◆ REQUIREMENTS ◆
(1) Answer these questions from the Greens' NBN statement:
(a) How many powered cabinets would the Opposition's proposal require?
(b) How many reports has the NBN Joint Committee produced?
(c) What did the initial government legislation exempt the NBN rollout from?
(2) Reproduce verbatim the stretch of the Greens' NBN statement from "Information and Communications" through "critical infrastructure reform.".

◆ EXTRACT ◆
------------------------------------

The NBN holds out the promise of a new age of productivity, innovation and global connection for Australians. It will provide health care, education, telecommuting opportunities, carbon-free conferencing and will shrink the distances between services in Australia.
The Australian Greens support the building of a Fibre to the Home National Broadband Network because we know the NBN will create enormous opportunities for Australia’s future.
As Australia transitions away from an economy based on resource-depletion, the Greens believe telecommunications will play an increasingly vital role.
Information and Communications Technology is now a fundamental component of business operations, is changing the way business is conducted and is instrumental in generating productivity and efficiency gains.
NBN Co is behind schedule and will have to work hard to catch up on lost time, but the Fibre to the Home proposal is still vastly superior to the Opposition's part-privatised patchwork which will require the installation of 70-80,000 powered cabinets and entrench a two-tier telecommunications network.
The Greens are committed to keeping the NBN on course and preventing attempts to demolish progress on this critical infrastructure reform.
The Greens support the business model that sees the cities subsidise the bush. It is going to be more expensive to roll out the NBN in regional and rural areas – Australia is a big country but we should be treated equally and be able to access services no matter where we live.
The Greens insisted on amendments that ensured information about the roll out of the NBN was available under the Freedom of Information Act — it’s a huge project and it’s strongly in the public interest to know how it’s going. Initial government legislation exempted it from FOI scrutiny.
The Greens worked with the government to structurally separate Telstra’s wholesale arm — to repair the damage that was caused when Telstra was privatised. The impact of a vertically integrated state-owned monopoly being in the market was that competition was squashed and monopoly power was leveraged into new markets.
The Greens won amendments to ensure that any future moves to privatise the NBN will be subject to a review to protect the public interest and will require the approval of Parliament. Initially the Government planned to sell the network to the private sector upon completion. That would be a mistake given this essential infrastructure will play increasing roles in health care, education and government services. It would also mean the parliament and Australians would not be able to play the watchdog role.
The primary overriding purpose of the publicly owned NBN is to serve as an open access wholesale telecommunications provider to the entire Australian population. When problems occur, the taxpayers have the right, through the Parliament, to call the management before budget Estimates Committees, and to amend its parent acts to bring it back into line.
Privatise it, and by law, its primary purpose under Australian law is to maximise its return to shareholders. It will do this by doing what Telstra did, leveraging the benefits of incumbency into other markets, explore scope creep, push the boundaries.
Greens have worked to improve the NBN at every step of planning and legislation that preceded fibre roll out. The Greens provided detailed amendments to each piece of legislation, extracting answers at each Senate Estimates opportunity to engage with NBN Co and through membership of the NBN Joint Committee in the parliament, which has produced five reports.

------------------------------------

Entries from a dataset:
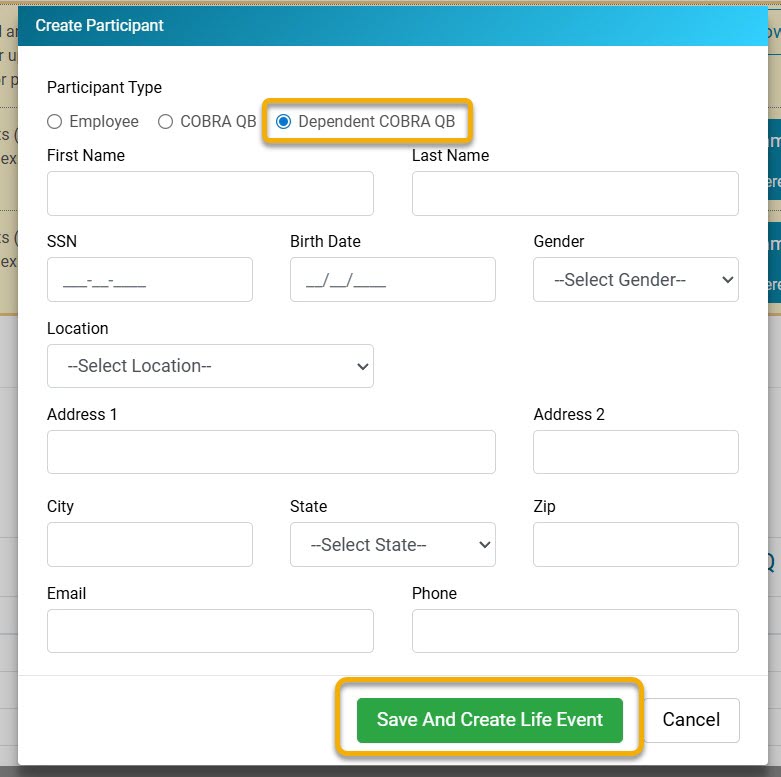The width and height of the screenshot is (781, 777).
Task: Click the Participant Type label
Action: [104, 88]
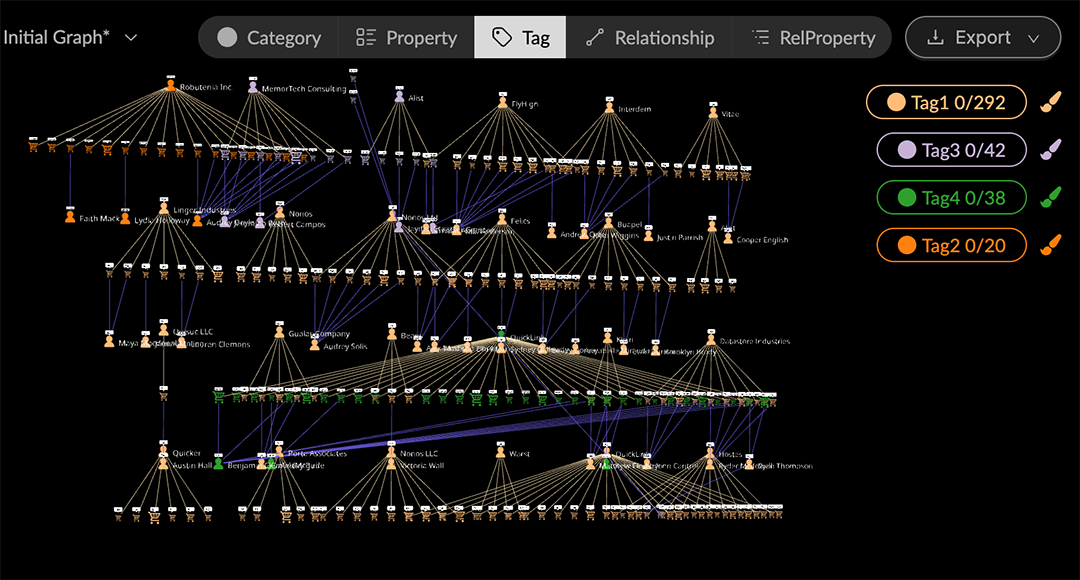Switch to the Category tab
The image size is (1080, 580).
[x=268, y=38]
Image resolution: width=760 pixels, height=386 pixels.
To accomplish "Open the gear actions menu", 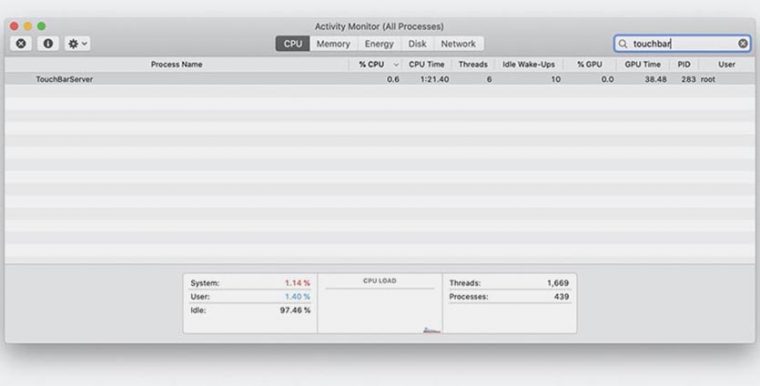I will coord(78,44).
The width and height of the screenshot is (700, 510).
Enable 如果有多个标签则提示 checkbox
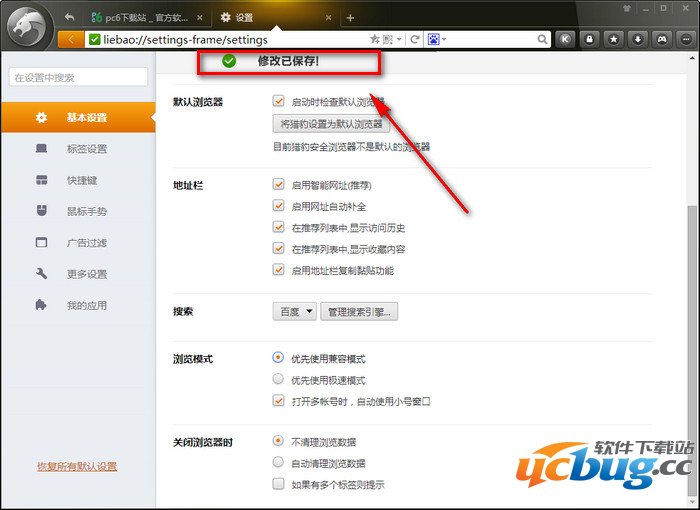click(278, 484)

------------------------------------

◆ RESULTS OF THE TASKS ◆
(1)
(a) 70-80,000
(b) Five
(c) FOI scrutiny

(2)
Information and Communications Technology is now a fundamental component of business operations, is changing the way business is conducted and is instrumental in generating productivity and efficiency gains.
NBN Co is behind schedule and will have to work hard to catch up on lost time, but the Fibre to the Home proposal is still vastly superior to the Opposition's part-privatised patchwork which will require the installation of 70-80,000 powered cabinets and entrench a two-tier telecommunications network.
The Greens are committed to keeping the NBN on course and preventing attempts to demolish progress on this critical infrastructure reform.